### Work to complete
**A.** Do the following statements agree with the Desert Punk review? Answer yes or no for each, and quote the words of the review that decide it. (i) The anime adaptation runs to 24 episodes. (ii) The anime was first aired in Japan in 1997. (iii) Punk has no interest in politics.
**B.** Can you rewrite the paragraph of the Desert Punk review that begins "Set in post-apocalyptic Japan" as a short list, keeping its main facts?
**C.** Who is listed as the director in the Desert Punk review?

### Source document
*****

REVIEW: DVD Release: Desert Punk Collection























Series: Desert Punk Collection
Release date: 19th July 2010
Certificate: 15
Running time: 600mins
Director: Takayuki Inagaki
Starring: Chihiro Suzuki, Tomoko Kotani, Chiwa Saito, Jiro Saito, Norio Wakamoto
Genre: Anime
Studio: MVM
Format: DVD
Country: Japan

Set in post-apocalyptic Japan, Desert Punk finds the title character and the few remaining survivors of a major, unexplained catastrophe trying to survive and prosper despite the hopelessness of their surroundings. Serialised since 1997, the manga was adapted into a 24-episode anime series, first aired in Japan in 2004, with the six volumes previously released by MVM in the UK now gathered together for this box set release.

Desert Punk is the “baddest stack of awesome” in the Great Kanto Desert. Where other mercenaries are too fearful to venture, or fail badly in doing so, Punk always, somehow comes through, even when the odds are firmly stacked against him – even when it’s a giant, spirit-possessed rock!

All Punk dreams of is building a “booby amusement park,” and he’ll do anything to ensure he gets his end away, and that means he needs money. He has no interest in politics – although he can’t avoid them forever once the writers have padded out enough for a 24-episode run - and he doesn’t care who he hurts, or how many lives he ruins in achieving his goal, if he even notices.

However, despite his seemingly limitless fighting and survival skills, he continuously finds himself out of pocket, and with a young girl in toe who is eager to learn from this “demon of the sand,” despite possessing moral scruples herself (Punk more than willing to auction off his fellow man to slavery), matters eventually become far too complex for the boy with a one-track mind…


What initially attracts with Desert Punk are the same characteristics that start to repel after a few episodes, especially when the writers become lazy with nothing of consequence really happening. Desert Punk is loud and offensive; refreshingly he is not your stereotypical hero/moralistic central character, and this is underlined early on when he shows seeming invincibility in disposing of unscrupulous foes only to take the family he saved for all they are worth (which wasn’t much at all); and he has an unhealthy obsession with “milk mounds” (just one of a number of childish terms he uses throughout to describe the assets of the fairer sex). This provides enough guilty giggles early on, especially as his desperation for the opposite sex finds him out of pocket (any inkling of Punk showing good sense is followed be a line such as “those jugs were huge though”), and with a gung ho attitude to the action (Punk showing his worth in outsmarting hulk-like creatures), it’s a riotous opening salvo.

*****

### Records supplied
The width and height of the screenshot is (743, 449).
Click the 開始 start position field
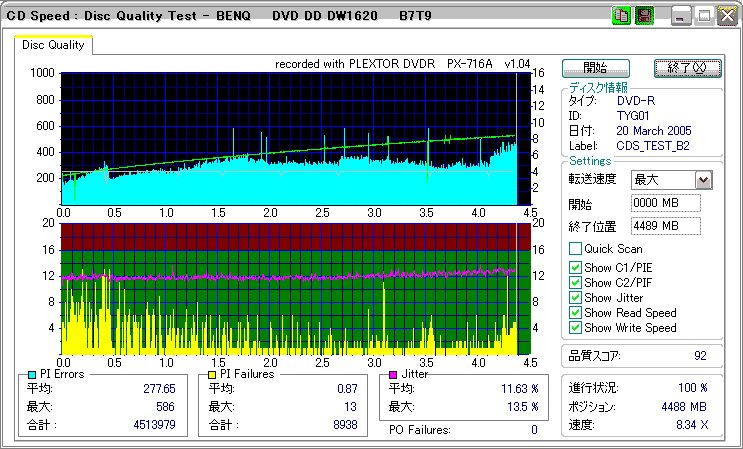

*****

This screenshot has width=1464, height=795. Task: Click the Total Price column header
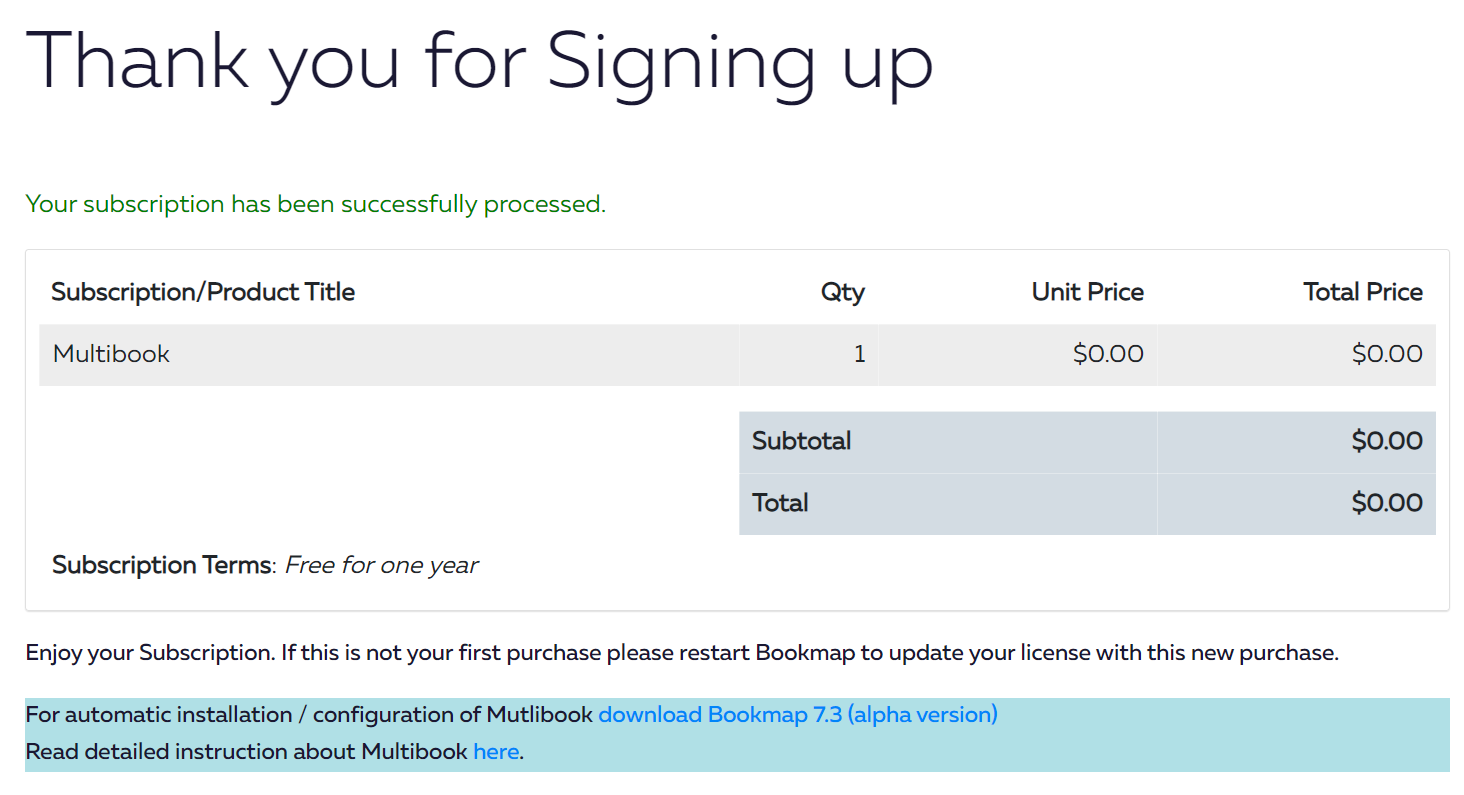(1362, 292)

*****

### Solutions to the exercise
**A.**
(i) Yes: "the manga was adapted into a 24-episode anime series"
(ii) No: "first aired in Japan in 2004"
(iii) Yes: "He has no interest in politics"

**B.**
- Setting: post-apocalyptic Japan after a major, unexplained catastrophe.
- The title character and the few remaining survivors try to survive and prosper despite hopeless surroundings.
- The manga has been serialized since 1997.
- It became a 24-episode anime series, first aired in Japan in 2004.
- The six volumes MVM previously released in the UK are gathered together in this box set.

**C.** Takayuki Inagaki